O |
Kıyamet
|
O |
|
31- Adam ne inandı, ne namaz kıldı.
32- Tersine inkâr etti ve sırt çevirdi.
33- Sonra çalım satarak ailesinin yanına döndü.
Elimizdeki bilgilere göre bu ayetlerde belirli bir kişi
kasdedilmiştir. Söylendiğine göre bu kişi "Ebu
Cehil" lâkabı ile tanınan Amr b.
Hişam'dır. Mekkeli müşriklerin bu azılı
elebaşısı zaman zaman Peygamberimizin yanına
giderek O'nun okuduğu Kur'an'ı dinler, sonra çekip
giderdi. Ne iman eder, ne gerçeğe boyun eğmeye
yanaşır, ne haddini bilir, ne Allah'tan korkardı.
Tersine Peygamberimize ağır sözlerle sataşır,
insanların Allah'ın yoluna girmesine engel olurdu. Sonra
da iyi bir iş yapmış gibi çalım satarak,
yaptığı kötülüklerle övünerek yakınlarının
yanına koşardı.
Ayetler adamı alaya Alıyor, kendisi ile
gırgır geçiyorlar. Durumu gerçekten komiktir. Çalım
satışı, omuz kabartma, çirkin ve abartılı
bir hava atma pozu ile tasvir ediliyor.
Aslında Allah'a çağrı tarihi boyunca nice Ebu
Cehiller görülmüştür. Bunlar gerçeği işitirler,
fakat bu sese yüz çevirirler. Son derece maharetle insanları
Allah yolundan alıkoyarlar, dava adamlarına eziyet
ederler, kalleşçe tuzaklar kurarlar ve gerçeğe
sırt çevirirler. Böyle yaparken kalleşlikleri ile,
puştlukları ile, kötülükleri ile, bozgunculukları
ile, insanları Allah yoluna girmekten alıkoyan
zorbalıkları ile, yüce Allah'ın dini ve inanç
sistemi önünde kurdukları tuzaklar ile övünürler.

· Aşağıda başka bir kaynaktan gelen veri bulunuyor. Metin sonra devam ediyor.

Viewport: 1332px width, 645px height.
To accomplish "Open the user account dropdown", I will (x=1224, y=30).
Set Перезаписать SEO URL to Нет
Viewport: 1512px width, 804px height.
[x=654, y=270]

İşte okuduğumuz ayetler bu burnu büyük
bozguncuların şımarıklıklarına
şu sert bir tehditle karşılık veriyor:
34- Vay başına geleceklere!
35- Yine vay başına geleceklere!
Bu ifade tehdit ve yıldırma içerikli bir halk
deyimidir. Nitekim bir defasın da
Peygamberimiz,
Ebu Cehil'i gırtlağından tutup sarsarak kendisine "Vay
başına geleceklere! Yine vay başına
geleceklere!" dedi. O Allah'ın düşmanı
ise Peygamberimize "Vallahi, ne sen ve ne de senin
Allah'ın bana hiçbir şey yapamazsınız. Ben
şu iki dağ arasında yürüyenlerin en büyüğüyüm"
diye karşılık vermişti. Peki sonra ne oldu? Yüce
Allah, Bedir savaşında Peygamberimize ve güçlü, ezici,
yüce Allah'a inananların eli ile bu şımarık
zorbayı yakalayıp tepeleyiverdi. Daha önce de Firavun,
soydaşlarına şöyle demişti:
"Ey ileri gelen soydaşlarım, sizin için benden
başka bir ilah tanımıyorum."(Kassas 30)
"Mısır ülkesinin egemenliği ve
şu ayaklarımın altından akan nehirler benim
değil mi?"(Zuhruf 51)
Fakat yüce Allah, sonunda onu da yakalayıp tepeledi.
Allah'a yönelik çağrı tarihi boyunca soyunun
kalabalıklığı ile, kaba gücü ile ve saltanatı
ile övünen, bunları birşey sanarak yüce Allah'ı
ve O'nun zalimleri kıskıvrak yakalayan güçlü elini
unutan nice Firavunlar görülmüştür. Sonunda Allah
sivrisinek, karasinek önemsizliği ile onları tutup
haklayıvermiştir. Evet, ne diyorduk. insanın bu son
anı, daha önce bildirilen "ecel" anıdır.
O an ne önceye alınabilir ve ne de ertelenebilir.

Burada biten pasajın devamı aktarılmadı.